Is there any chance you'd expand on that? I'm curious to know your thoughts.
I’ve heard this exact argument about VHDL versus Verilog, with the former being explicitly based on Ada’s syntax and the latter being explicitly based on C’s. (Turns out though that VHDL is also strictly better than at least traditional Verilog, as it requires separate interface specifications which lead to improved modularity.)
If anyone were to actually try to create “Ada: The Next Generation” I’d encourage you to just go all the way to S-expressions. Focus on the completeness and correctness of _the system_ and stop worrying about superficial complaints—or brush them off with a suggestion that they can use any syntax they want and just translate it to the standard one via tree-walking.
I think of it a bit like rat's nest wiring vs. nice neat labelled cable looms.
I'll use this chance to say that I'm a fan of Ada's declarative blocks, which you could say are part of its syntax. There's a lot to like about Ada, and I'd encourage anyone interested in bare-metal programming to give it a try. Even if you don't intend to use it long-term, there's a lot of good language design ideas in Ada that can be learned from.

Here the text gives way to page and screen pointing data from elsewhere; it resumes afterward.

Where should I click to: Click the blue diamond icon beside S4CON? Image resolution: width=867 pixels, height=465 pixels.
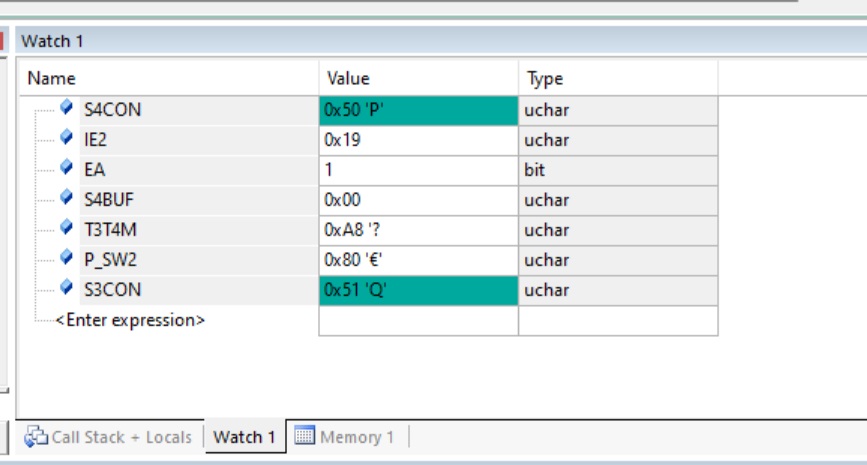pyautogui.click(x=67, y=108)
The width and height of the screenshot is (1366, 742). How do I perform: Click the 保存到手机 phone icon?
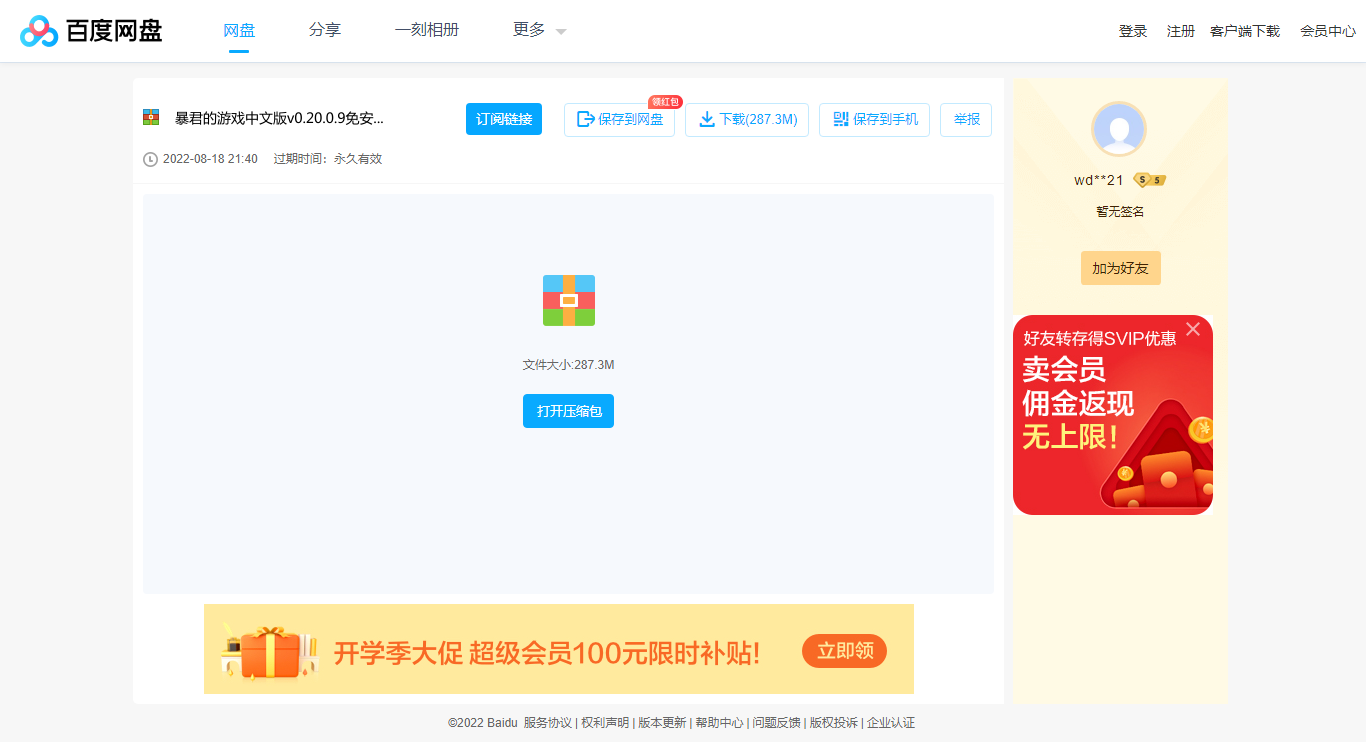[840, 119]
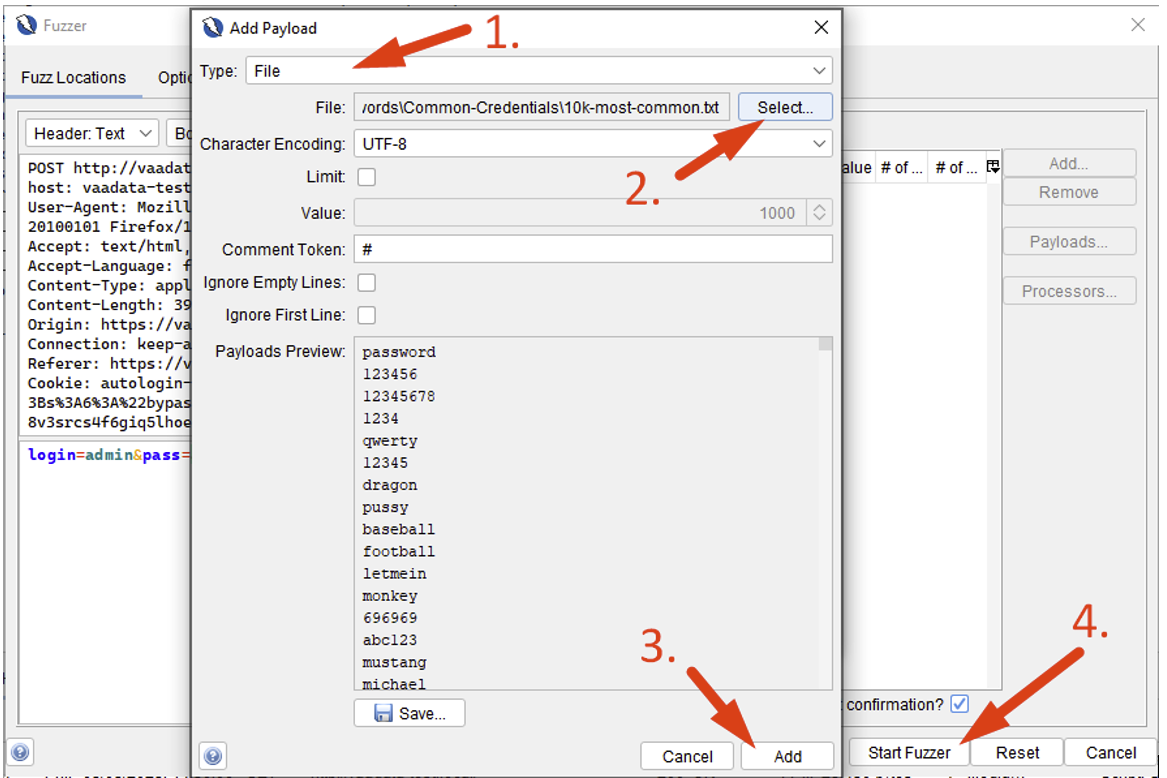This screenshot has width=1167, height=778.
Task: Close the Add Payload dialog
Action: [x=821, y=27]
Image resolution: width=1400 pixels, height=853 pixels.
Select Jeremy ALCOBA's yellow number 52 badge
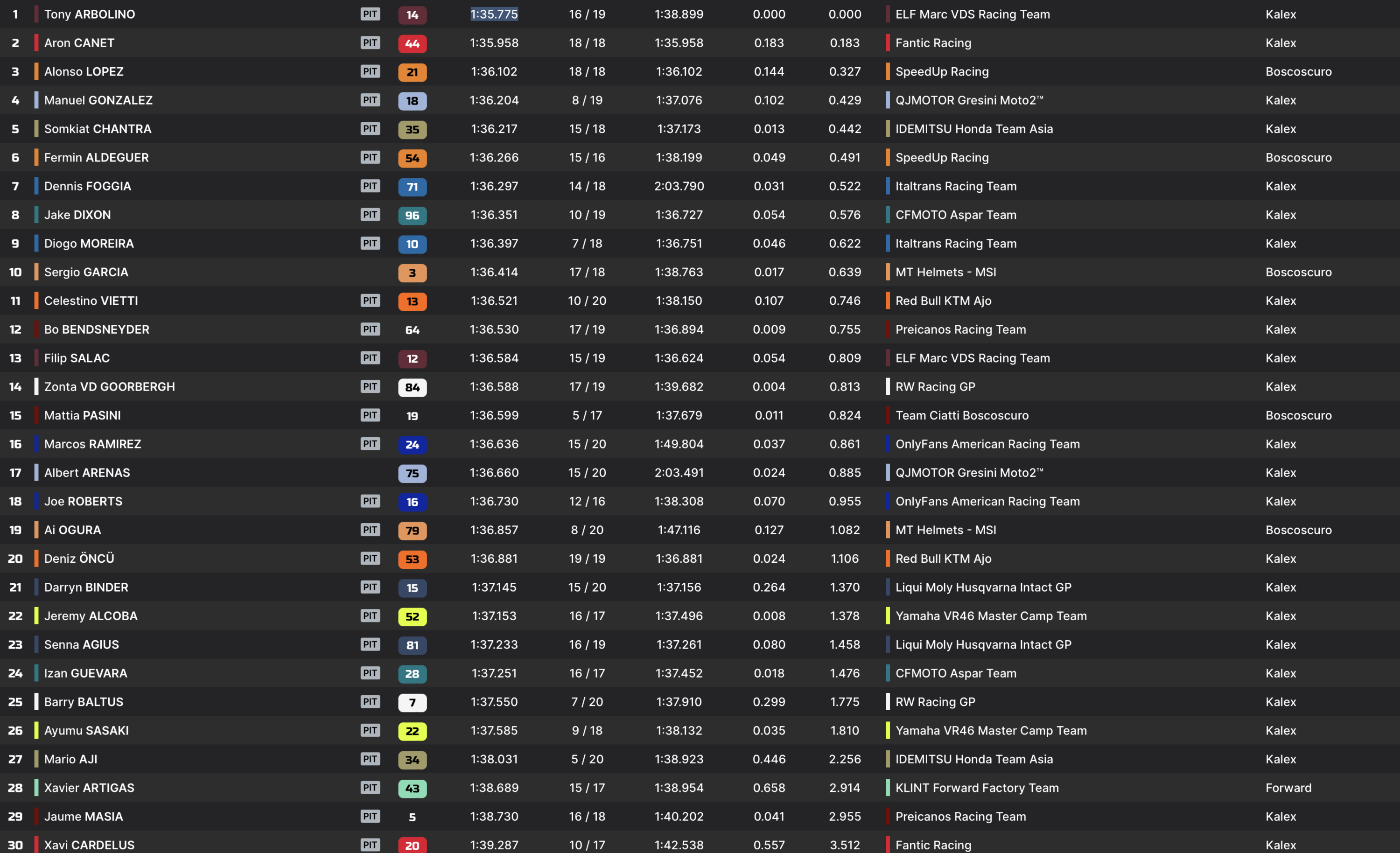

To address a sibling comment alleging that I'd rather it look like C, that's not necessarily true. I know this is much more controversial, but I'm actually more of a fan of Python's syntax.
I always felt that repeating myself to the compiler (down to `procedure subprogram is begin`…`end subprogram`) or otherwise being verbose was something of a feature in the vein of defense in depth than the syntax not aging well. It never seemed to me like it was meant to impose clarity on the code, just that you were meant to file your subprograms and types in triplicate. It's useful as a backstop against trying to do things quickly instead of doing them deliberately.
At least, Ada's use of verbosity stands in stark contrast to COBOL, which does have the explicit aim to make things clear.
I'm mostly of the same mind as you in re Python's (and Haskell's and F#'s) whitespace-oriented ways of doing things, at least until the real world creeps in. I've had problems with early block termination because of mixed tabs and spaces that weren't readily apparent, and the language's toolchain wasn't particularly helpful in diagnosing them, leading me to lean on external tools. (COBOL at least has the heritage of being column-oriented, so indentation being significant is less problematic there.)